Stored data

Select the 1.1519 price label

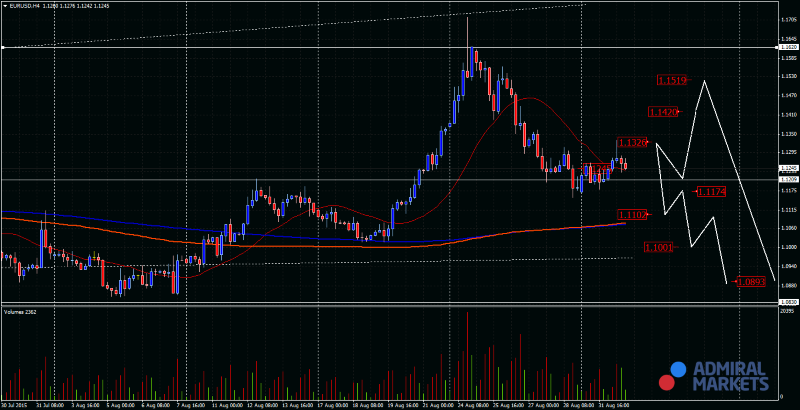[x=672, y=80]
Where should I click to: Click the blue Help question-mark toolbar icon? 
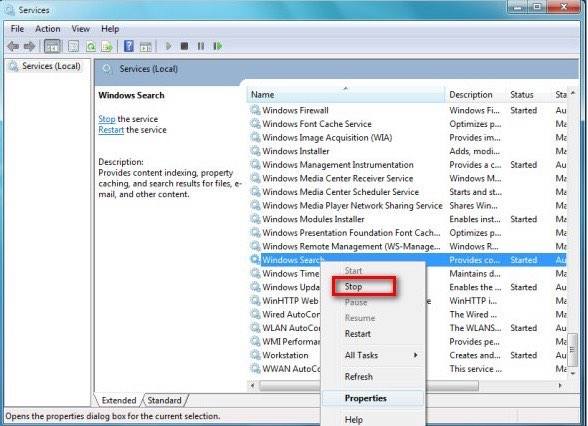pos(129,46)
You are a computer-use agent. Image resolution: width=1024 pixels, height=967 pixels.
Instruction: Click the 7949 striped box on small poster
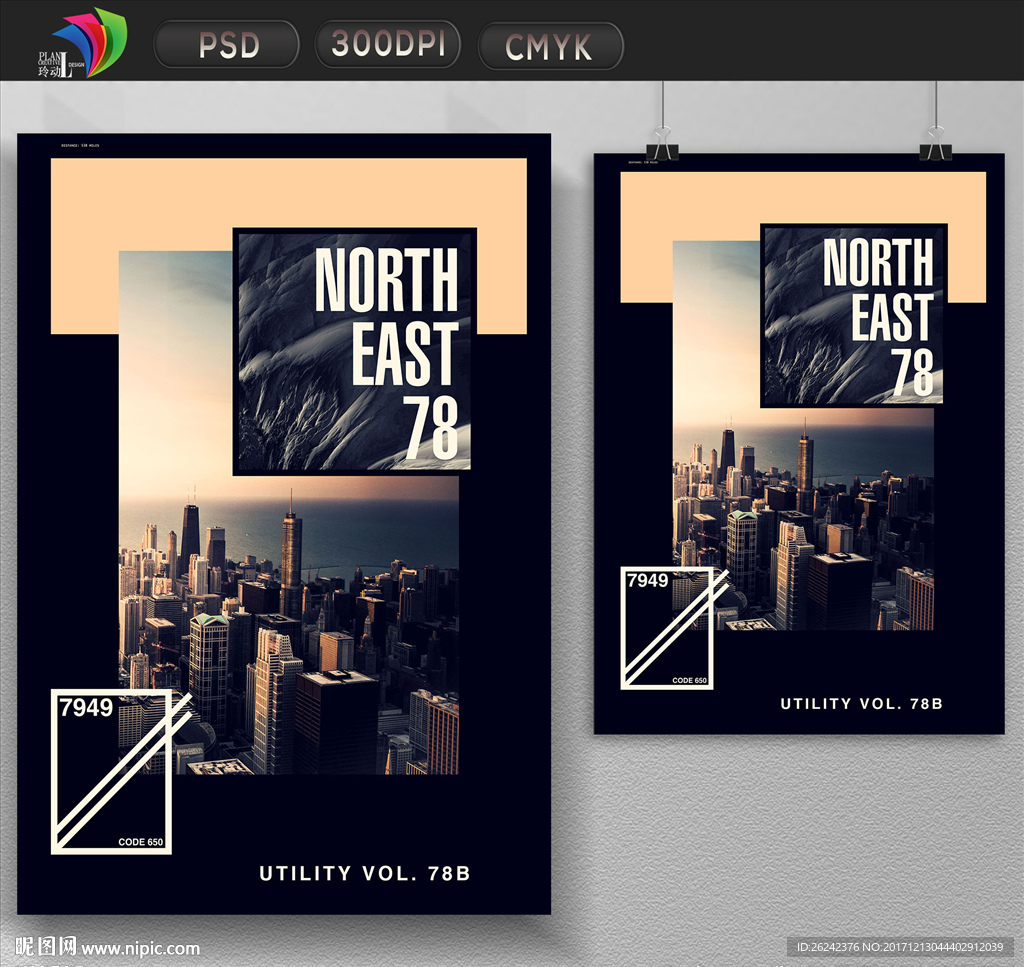[667, 628]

▸ DIRECTIONS
In case the records contain pictures, keep those out and repeat the rest exactly.

▸ REPLY TO THE EXERCISE
Select the 1.1519 price label

[x=672, y=80]
Where should I click to: Click the blue Help question-mark toolbar icon? 
pos(129,46)
You are a computer-use agent. Image resolution: width=1024 pixels, height=967 pixels.
Instruction: Click the 7949 striped box on small poster
[667, 628]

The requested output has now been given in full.